The kind of recording that all tracks/compositions are great stuff (composed and performed).


----------



## jegreenwood

Judith said:


> Have this recording. Love the two "serenades for strings" too


Is that the Tchaikovsky the Serenade in C? That's the music for Balanchine's "Serenade," one of the greatest ballets of all time.

(Sorry - getting off-topic)


----------



## Brahmsian Colors

Dirge said:


> Edvard GRIEG: _Holberg Suite_
> :: Tønnesen/Norwegian Chamber Orchestra [BIS '79]
> 
> There are more refined and richly upholstered accounts to be had, but I've yet to find one that has the glint in its eye or the spring in its step that this one has-it's all very fresh and vital.

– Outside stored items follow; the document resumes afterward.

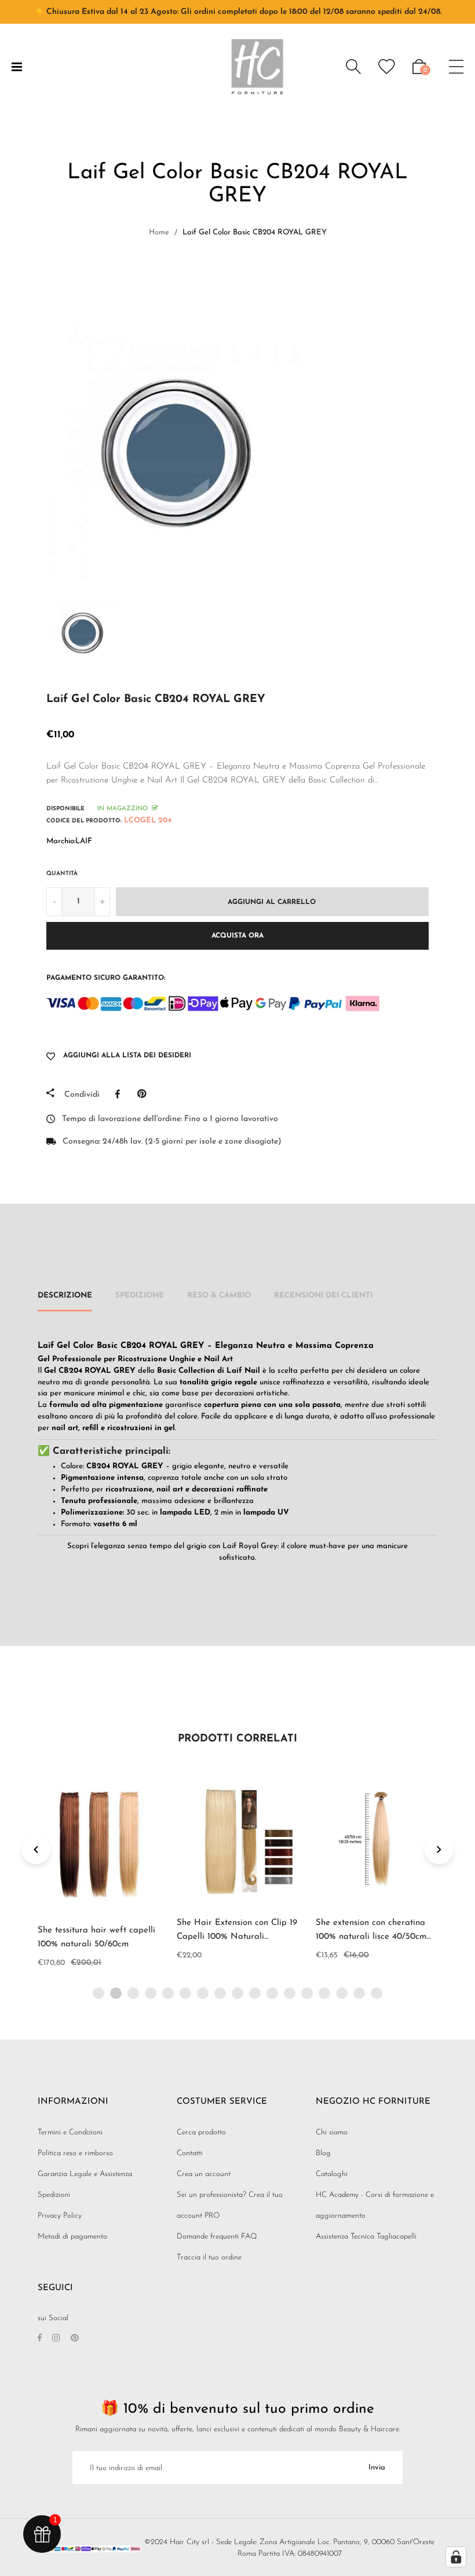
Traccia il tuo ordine (209, 2257)
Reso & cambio (219, 1295)
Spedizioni (54, 2195)
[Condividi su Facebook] (120, 1094)
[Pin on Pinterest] (144, 1094)
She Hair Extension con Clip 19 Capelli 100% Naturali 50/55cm (237, 1937)
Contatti (190, 2153)
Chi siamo (332, 2132)
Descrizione (65, 1295)
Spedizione (139, 1295)
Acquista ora (237, 935)
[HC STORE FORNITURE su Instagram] (56, 2339)
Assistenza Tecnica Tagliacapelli (366, 2236)
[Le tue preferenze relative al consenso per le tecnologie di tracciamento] (456, 2557)
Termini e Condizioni (70, 2132)
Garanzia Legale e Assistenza (85, 2174)
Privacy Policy (60, 2215)
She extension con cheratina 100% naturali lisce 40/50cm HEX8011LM (371, 1937)
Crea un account (204, 2174)
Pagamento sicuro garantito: (105, 978)
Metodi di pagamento (72, 2236)
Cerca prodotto (201, 2132)
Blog (323, 2153)
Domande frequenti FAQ (217, 2236)
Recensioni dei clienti (323, 1295)
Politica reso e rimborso (75, 2153)
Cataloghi (332, 2174)
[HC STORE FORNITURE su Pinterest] (75, 2339)
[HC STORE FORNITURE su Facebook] (40, 2339)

Agree, very satisfying, and to re-emphasize, the version on BIS


----------



## Merl

Ruud / Bergen for me. A stunning account on BIS.


----------



## Judith

jegreenwood said:


> Is that the Tchaikovsky the Serenade in C? That's the music for Balanchine's "Serenade," one of the greatest ballets of all time.
> 
> (Sorry - getting off-topic)


Yes it is. Love all of the CD.


----------



## Oldhoosierdude

I found this 2cd set at a thrift store for $2.
Polish Radio Symphony Orchestra Cracow; lesser known orchestra, lesser known conductor but seems good to me.


----------



## Heliogabo

Don't forget Bernstein only and unique recording.


----------